CREDITO D’IMPOSTA SU LOCAZIONI E COMUNI IN STATO D’EMERGENZA: IL NUOVO DOCUMENTO

CREDITO D’IMPOSTA SU LOCAZIONI E COMUNI IN STATO D’EMERGENZA: IL NUOVO DOCUMENTO

Il documento elaborato e pubblicato dagli specialisti del settore, fa riferimento alla disciplina prevista dall’articolo 28 del Decreto Rilancio sul “Credito d’imposta per i canoni di locazione degli immobili a uso non abitativo e affitto d’azienda”, con particolare attenzione alla normativa prevista a favore dei contribuenti che hanno il domicilio fiscale o la sede operativa nel territorio di Comuni colpiti da eventi calamitosi come sismi, alluvioni o altri eventi naturali avversi, al momento della dichiarazione dello stato di emergenza per la pandemia da Coronavirus. 

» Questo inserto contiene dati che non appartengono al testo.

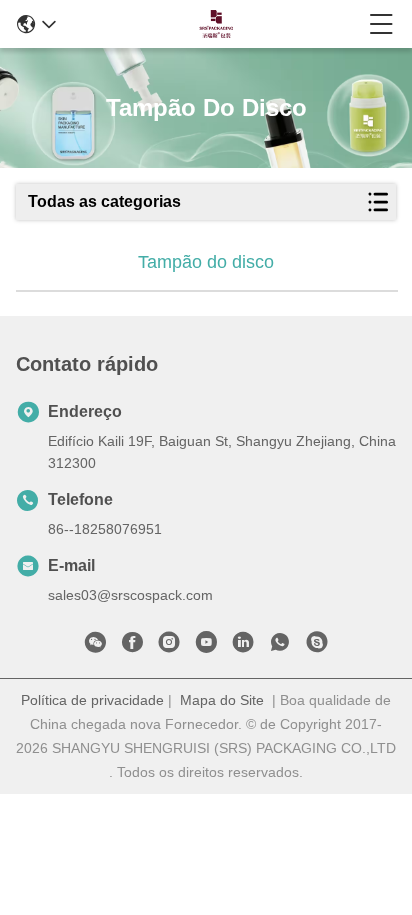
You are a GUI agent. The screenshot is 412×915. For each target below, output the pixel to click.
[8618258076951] (280, 646)
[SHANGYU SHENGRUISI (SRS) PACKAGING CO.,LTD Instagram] (169, 646)
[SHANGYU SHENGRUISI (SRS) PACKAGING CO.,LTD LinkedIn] (243, 646)
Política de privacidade (92, 700)
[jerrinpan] (317, 646)
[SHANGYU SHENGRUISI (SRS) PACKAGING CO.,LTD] (213, 24)
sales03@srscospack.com (130, 595)
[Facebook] (132, 646)
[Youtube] (206, 646)
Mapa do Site (222, 700)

L’articolo 28 prevede, a favore dei soggetti esercenti attività d’impresa, arte o professione in possesso di specifici requisiti, il riconoscimento di un credito d’imposta sui canoni di locazione degli immobili a uso non abitativo, con il fine di contenere gli effetti negativi derivanti dalle misure di prevenzione e contenimento connesse all’emergenza epidemiologica da Covid-19. 

Nel dettaglio, il documento fornisce chiarimenti e precisazioni in merito alla specifica disciplina derogatoria e, quindi, alla spettanza del credito in questione a favore dei contribuenti aventi domicilio fiscale o sede operativa in uno dei Comuni interessati dalle delibere emergenziali a causa di precedenti calamità intervenute nei territori in cui esercitavano la loro attività economica; si tratta di una norma derogatoria rispetto alle regole generali, poiché si prende in considerazione la pregressa situazione di difficoltà economica in cui i contribuenti già versavano al momento dell’insorgenza dell’emergenza epidemiologica, a causa delle calamità intervenute in passato nei territori elencati nel documento.